> _Record list_

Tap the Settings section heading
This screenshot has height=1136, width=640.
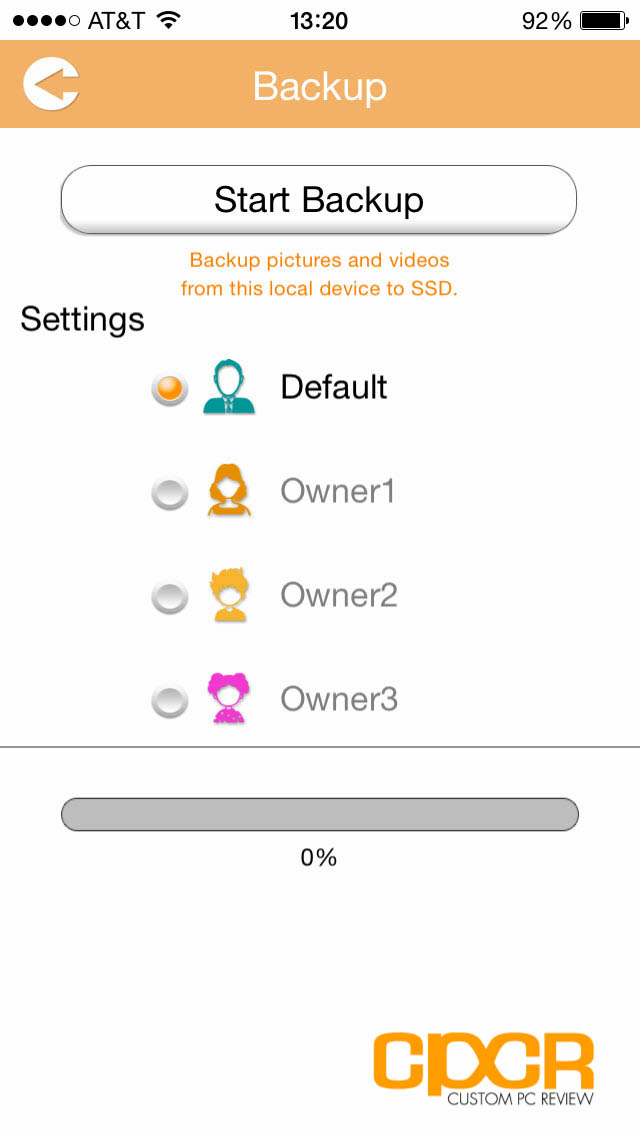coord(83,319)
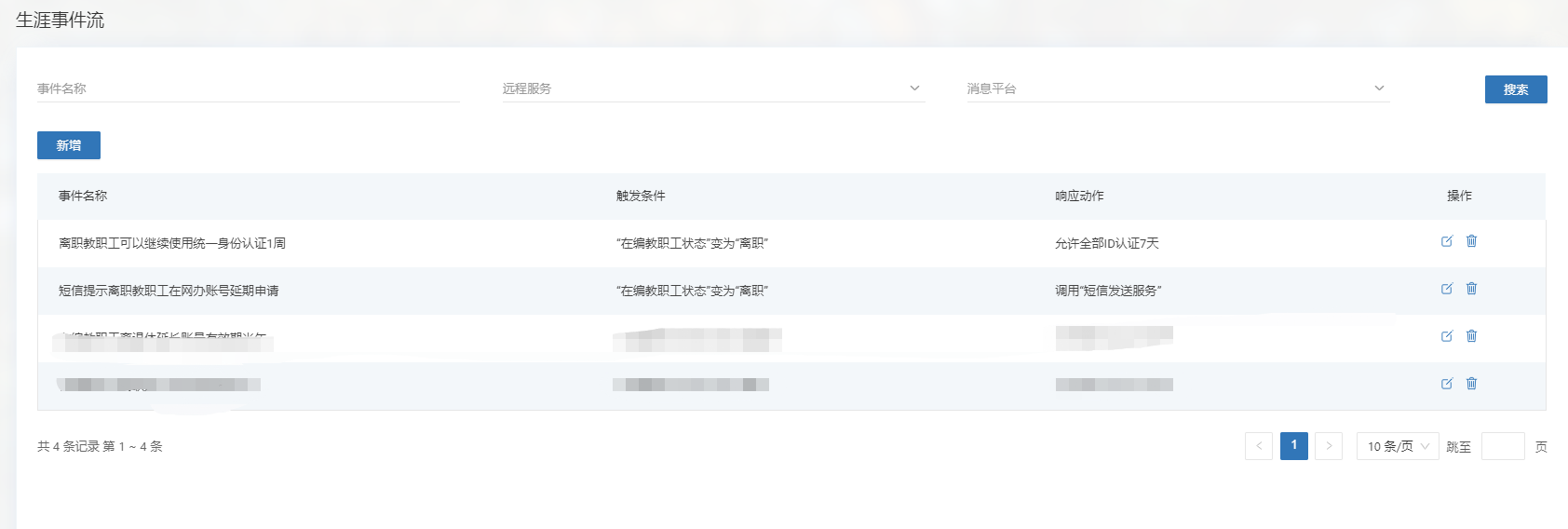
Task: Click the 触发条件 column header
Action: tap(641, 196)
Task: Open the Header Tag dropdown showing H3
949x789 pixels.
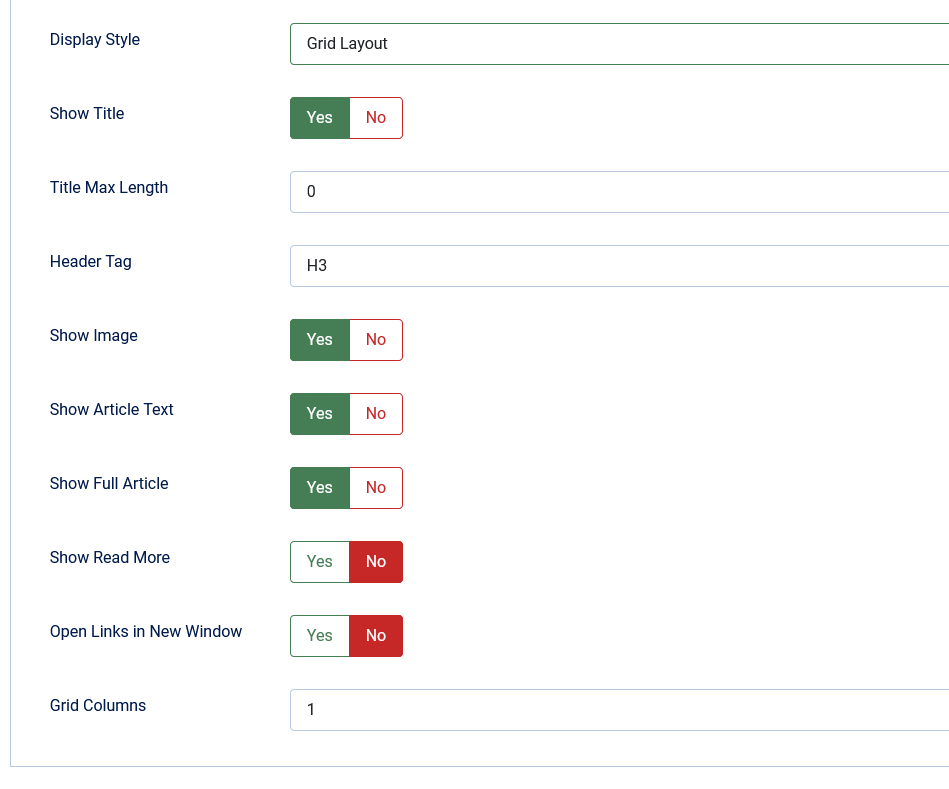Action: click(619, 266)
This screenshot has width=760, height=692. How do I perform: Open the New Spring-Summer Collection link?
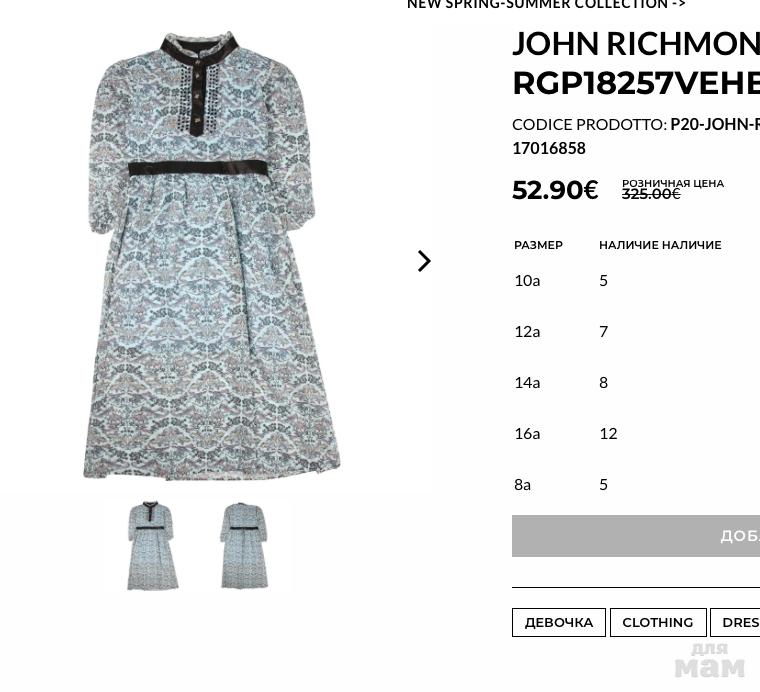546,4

--

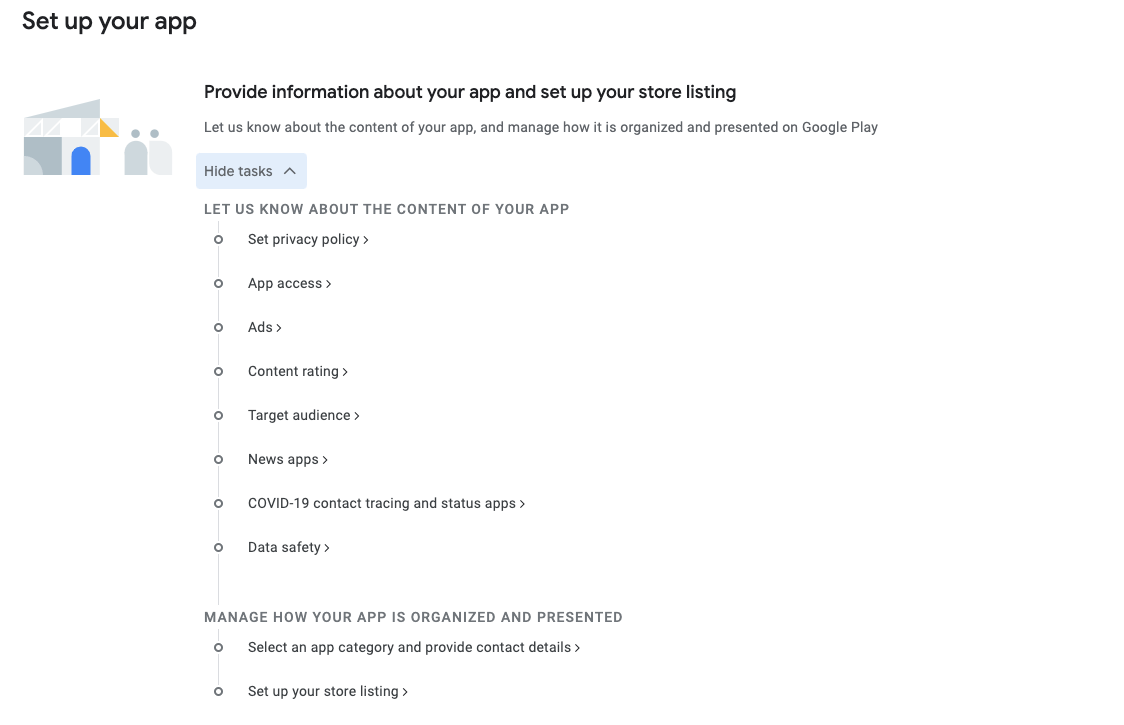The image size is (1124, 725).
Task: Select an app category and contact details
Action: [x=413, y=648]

> _Task objective_
How many lines of the data above contain the string "width"? Case counts. Give only the number.

> _Solved problem_
2